───── MATERIAL PROVIDED
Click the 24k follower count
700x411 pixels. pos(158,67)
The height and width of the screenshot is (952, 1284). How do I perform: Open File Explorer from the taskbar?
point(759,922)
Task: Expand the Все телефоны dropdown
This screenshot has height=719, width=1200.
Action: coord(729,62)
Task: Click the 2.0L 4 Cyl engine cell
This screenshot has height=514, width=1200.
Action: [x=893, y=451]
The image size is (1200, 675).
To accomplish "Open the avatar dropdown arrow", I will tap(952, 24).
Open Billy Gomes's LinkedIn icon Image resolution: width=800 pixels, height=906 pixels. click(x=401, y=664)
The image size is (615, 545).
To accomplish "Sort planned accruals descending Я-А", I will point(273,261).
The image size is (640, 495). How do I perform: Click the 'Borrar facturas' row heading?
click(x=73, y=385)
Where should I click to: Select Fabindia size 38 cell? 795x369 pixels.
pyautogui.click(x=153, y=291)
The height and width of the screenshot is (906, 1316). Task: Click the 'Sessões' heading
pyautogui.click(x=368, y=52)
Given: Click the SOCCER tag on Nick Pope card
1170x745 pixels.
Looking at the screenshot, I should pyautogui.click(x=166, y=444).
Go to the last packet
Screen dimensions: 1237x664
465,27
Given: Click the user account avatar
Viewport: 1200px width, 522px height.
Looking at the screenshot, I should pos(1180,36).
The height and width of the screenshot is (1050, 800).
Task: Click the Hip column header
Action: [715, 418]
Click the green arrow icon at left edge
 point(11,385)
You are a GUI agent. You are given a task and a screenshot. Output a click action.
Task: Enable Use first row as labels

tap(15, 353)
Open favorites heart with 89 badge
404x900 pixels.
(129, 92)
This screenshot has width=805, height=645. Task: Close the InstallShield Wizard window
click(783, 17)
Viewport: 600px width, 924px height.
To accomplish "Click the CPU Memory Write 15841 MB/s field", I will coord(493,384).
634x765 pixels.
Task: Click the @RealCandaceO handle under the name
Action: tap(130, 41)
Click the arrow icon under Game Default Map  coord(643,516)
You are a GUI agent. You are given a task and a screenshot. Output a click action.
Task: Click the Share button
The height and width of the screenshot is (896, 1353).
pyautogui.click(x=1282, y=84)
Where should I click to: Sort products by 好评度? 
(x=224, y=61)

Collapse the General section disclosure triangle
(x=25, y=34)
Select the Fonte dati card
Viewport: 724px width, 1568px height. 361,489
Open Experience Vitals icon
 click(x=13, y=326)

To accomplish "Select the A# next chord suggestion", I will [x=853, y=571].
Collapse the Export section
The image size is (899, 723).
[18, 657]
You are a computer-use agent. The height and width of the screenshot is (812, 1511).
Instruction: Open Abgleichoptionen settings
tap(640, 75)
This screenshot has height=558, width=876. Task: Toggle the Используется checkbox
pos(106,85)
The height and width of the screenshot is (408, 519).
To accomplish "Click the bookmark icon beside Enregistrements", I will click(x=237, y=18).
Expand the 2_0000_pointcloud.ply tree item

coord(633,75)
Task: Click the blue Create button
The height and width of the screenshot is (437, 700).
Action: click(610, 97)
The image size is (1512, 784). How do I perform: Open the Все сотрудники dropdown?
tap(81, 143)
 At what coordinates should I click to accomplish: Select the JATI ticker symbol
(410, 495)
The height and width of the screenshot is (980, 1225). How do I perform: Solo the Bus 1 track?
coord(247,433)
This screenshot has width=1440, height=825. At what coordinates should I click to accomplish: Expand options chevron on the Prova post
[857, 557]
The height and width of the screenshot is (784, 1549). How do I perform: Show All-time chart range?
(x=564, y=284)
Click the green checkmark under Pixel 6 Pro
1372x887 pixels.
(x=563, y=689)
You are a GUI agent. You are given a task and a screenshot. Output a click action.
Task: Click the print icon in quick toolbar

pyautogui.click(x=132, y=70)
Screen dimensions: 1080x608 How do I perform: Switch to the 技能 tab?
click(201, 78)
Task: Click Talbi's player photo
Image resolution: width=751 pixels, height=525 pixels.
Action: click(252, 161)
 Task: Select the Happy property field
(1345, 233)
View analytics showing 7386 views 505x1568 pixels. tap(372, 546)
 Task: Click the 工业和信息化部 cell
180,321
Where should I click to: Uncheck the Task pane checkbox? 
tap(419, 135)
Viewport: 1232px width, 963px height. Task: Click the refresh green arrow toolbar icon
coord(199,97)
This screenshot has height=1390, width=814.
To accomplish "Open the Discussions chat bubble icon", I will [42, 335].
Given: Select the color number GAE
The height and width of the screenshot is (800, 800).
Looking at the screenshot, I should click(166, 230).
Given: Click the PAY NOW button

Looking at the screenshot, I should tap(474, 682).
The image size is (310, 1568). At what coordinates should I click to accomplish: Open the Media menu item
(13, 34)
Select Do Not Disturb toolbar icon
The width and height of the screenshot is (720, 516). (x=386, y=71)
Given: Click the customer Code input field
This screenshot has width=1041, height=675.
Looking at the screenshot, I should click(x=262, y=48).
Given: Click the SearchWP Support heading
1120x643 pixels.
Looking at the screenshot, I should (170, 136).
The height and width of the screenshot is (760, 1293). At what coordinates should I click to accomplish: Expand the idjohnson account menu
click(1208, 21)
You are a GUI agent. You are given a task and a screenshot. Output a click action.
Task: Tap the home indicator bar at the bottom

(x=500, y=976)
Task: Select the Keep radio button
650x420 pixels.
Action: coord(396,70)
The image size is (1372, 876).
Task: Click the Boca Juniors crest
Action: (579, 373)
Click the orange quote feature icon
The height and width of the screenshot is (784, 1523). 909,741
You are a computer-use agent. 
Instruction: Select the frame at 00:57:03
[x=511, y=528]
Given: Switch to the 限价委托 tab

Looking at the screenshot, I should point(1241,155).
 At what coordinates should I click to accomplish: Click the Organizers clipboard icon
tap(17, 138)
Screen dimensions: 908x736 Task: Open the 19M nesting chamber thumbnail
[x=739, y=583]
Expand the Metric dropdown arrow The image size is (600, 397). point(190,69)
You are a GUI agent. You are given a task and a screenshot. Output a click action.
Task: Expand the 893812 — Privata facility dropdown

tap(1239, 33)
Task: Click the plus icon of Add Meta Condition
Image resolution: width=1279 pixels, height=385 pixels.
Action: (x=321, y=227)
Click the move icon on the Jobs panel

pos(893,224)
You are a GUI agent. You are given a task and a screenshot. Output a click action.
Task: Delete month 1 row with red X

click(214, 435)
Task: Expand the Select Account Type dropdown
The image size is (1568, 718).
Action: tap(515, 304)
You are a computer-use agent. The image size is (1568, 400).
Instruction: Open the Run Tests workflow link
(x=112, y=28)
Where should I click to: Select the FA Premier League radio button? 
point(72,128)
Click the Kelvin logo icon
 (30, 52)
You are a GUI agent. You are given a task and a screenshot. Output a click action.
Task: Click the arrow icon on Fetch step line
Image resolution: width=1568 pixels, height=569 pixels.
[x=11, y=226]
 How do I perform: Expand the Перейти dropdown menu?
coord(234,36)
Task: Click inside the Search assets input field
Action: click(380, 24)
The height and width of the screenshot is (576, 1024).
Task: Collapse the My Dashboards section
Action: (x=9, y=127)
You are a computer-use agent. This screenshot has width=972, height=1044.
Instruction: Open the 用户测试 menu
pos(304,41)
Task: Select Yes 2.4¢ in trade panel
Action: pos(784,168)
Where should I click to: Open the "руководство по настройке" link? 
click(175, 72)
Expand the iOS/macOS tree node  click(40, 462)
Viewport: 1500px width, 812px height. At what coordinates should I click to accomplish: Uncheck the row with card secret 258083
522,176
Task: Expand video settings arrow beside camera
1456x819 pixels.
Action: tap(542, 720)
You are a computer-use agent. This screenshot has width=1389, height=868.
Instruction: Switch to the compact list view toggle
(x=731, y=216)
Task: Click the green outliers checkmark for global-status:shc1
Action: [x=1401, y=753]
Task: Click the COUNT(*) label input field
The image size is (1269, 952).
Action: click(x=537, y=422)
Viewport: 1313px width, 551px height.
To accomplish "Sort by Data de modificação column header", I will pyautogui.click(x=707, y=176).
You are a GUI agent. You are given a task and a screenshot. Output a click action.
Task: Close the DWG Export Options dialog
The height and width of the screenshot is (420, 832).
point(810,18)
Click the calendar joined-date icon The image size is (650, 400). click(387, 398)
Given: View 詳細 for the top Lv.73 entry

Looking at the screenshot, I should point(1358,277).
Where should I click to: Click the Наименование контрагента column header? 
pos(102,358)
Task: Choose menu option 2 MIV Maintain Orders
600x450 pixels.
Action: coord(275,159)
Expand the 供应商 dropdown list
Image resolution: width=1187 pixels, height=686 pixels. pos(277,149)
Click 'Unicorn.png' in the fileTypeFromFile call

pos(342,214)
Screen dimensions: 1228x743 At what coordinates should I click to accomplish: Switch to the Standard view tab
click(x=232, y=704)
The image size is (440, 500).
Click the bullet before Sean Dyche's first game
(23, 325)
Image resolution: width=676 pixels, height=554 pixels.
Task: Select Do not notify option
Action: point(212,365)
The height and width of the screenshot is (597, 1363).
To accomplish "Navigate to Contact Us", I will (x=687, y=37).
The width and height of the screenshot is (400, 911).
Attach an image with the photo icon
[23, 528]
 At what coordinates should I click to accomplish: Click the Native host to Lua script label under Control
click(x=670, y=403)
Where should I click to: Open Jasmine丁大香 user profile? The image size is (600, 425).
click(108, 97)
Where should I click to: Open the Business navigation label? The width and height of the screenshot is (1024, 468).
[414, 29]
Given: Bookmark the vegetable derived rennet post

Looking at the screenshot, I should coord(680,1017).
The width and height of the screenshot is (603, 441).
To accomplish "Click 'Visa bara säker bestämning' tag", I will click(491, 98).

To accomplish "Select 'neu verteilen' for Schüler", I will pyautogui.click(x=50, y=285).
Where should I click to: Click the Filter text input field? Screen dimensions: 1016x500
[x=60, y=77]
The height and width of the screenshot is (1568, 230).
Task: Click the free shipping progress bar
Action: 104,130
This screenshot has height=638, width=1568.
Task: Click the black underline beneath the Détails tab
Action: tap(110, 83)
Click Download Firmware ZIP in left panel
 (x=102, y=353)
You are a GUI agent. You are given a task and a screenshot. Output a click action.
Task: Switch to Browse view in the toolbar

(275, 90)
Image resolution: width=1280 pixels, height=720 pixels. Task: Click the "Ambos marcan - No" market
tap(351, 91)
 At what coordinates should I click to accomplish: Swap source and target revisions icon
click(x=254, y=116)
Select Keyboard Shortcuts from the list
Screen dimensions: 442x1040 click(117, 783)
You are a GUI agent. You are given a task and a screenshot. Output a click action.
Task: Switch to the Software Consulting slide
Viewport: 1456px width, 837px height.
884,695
──────────
WHAT YOU HAVE TO DO.
Find the string "computer" in the data. Report each line it appears in.

ANSWER SECTION.
You are a computer-use agent. The height and width of the screenshot is (812, 1511).
You are a computer-use agent. 
You are a computer-use agent. The image size is (1568, 400).
You are a computer-use agent. This screenshot has width=972, height=1044.
You are a computer-use agent. This screenshot has width=1389, height=868.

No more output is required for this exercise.